▶ **Brano fornito**:
Giornalista, scrittore e professore di Letteratura italiana, diresse il quotidiano napoletano “Il Mezzogiorno”; nell’immediato dopo guerra presidente dell’Unione Democratica e Politica del Mezzogiorno fu eletto Senatore nel primo Senato repubblicano.

A cavallo tra fine Ottocento ed inizio Novecento incontriamo la figura di un intellettuale dalla levatura giornalistica e letteraria nazionale, Floriano Del Secolo. Era figlio di agricoltori, nato a Melfi il 10 maggio 1877 e formatosi nel Liceo classico di Lucera e poi laureatosi in Lettere a Bologna. Allievo prediletto di Giosuè Carducci, questo intellettuale sul quale Emma Giammattei ha scritto un illuminante saggio nel 1983, Floriano Del Secolo. Un carducciano a Napoli (Napoli, Ermanno Cassitto), a cui fa ricorso Salvatore Damiano in una monografia edita da Libria di Melfi, Floriano Del Secolo da Carducci a Croce, si lasciò permeare dall’insegnamento di un maestro che non temeva di ingiuriare Vittorio Emanuele II come “tiranno lascivo” e che inneggiava alla repubblica e alla laicità dello Stato.
Dal Carducci, Floriano imparò che la cultura letteraria aveva il compito di un apostolato patriottico e di impegno civile. Ebbe compagni di corso in Manara Valgimigli, Alfredo Oriani, Alfredo Panzini, costituendo un formidabile nucleo di intellettuali in grado di rappresentare una voce ribelle e critica in un’Italia troppo prona alla politica sabauda.
Fu Carducci ad assegnare al Del Secolo una tesi di laurea sui grandi Predicatori del Trecento toscano, Iacopo Passavanti e Domenico Cavalca e più tardi a pubblicarla in volume. Laureatosi a vent’anni, Del Secolo pensò bene di scrivere a Giustino Fortunato per chiedergli un consiglio sul futuro, se Napoli offrisse qualche opportunità. Ma a Napoli non c’era per l’anno in corso alcuna possibilità.

▶ **Dati forniti**:
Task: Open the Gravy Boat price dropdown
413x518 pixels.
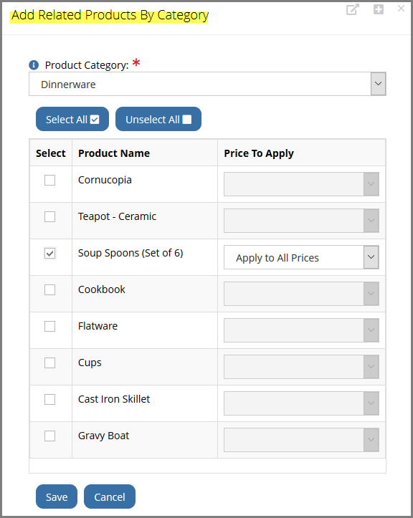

▶ **Obiettivi**:
**a)** Modifica il brano su Floriano Del Secolo riscrivendo tutto il passo da "Giornalista, scrittore e" fino a "primo Senato repubblicano.", con "giornale" al posto di "quotidiano".
**b)** Indica se ciascuna affermazione concorda con il brano su Floriano Del Secolo, rispondendo sì o no e citando le parole del brano che lo stabiliscono: (i) Floriano Del Secolo nacque a Melfi; (ii) si laureò in Lettere a Napoli; (iii) fu Giustino Fortunato ad assegnargli la tesi di laurea.

▶ **Risultati dei compiti**:
**a)**
Giornalista, scrittore e professore di Letteratura italiana, diresse il giornale napoletano “Il Mezzogiorno”; nell’immediato dopo guerra presidente dell’Unione Democratica e Politica del Mezzogiorno fu eletto Senatore nel primo Senato repubblicano.

**b)**
(i) Sì: "nato a Melfi il 10 maggio 1877".
(ii) No: "poi laureatosi in Lettere a Bologna".
(iii) No: "Fu Carducci ad assegnare al Del Secolo una tesi di laurea".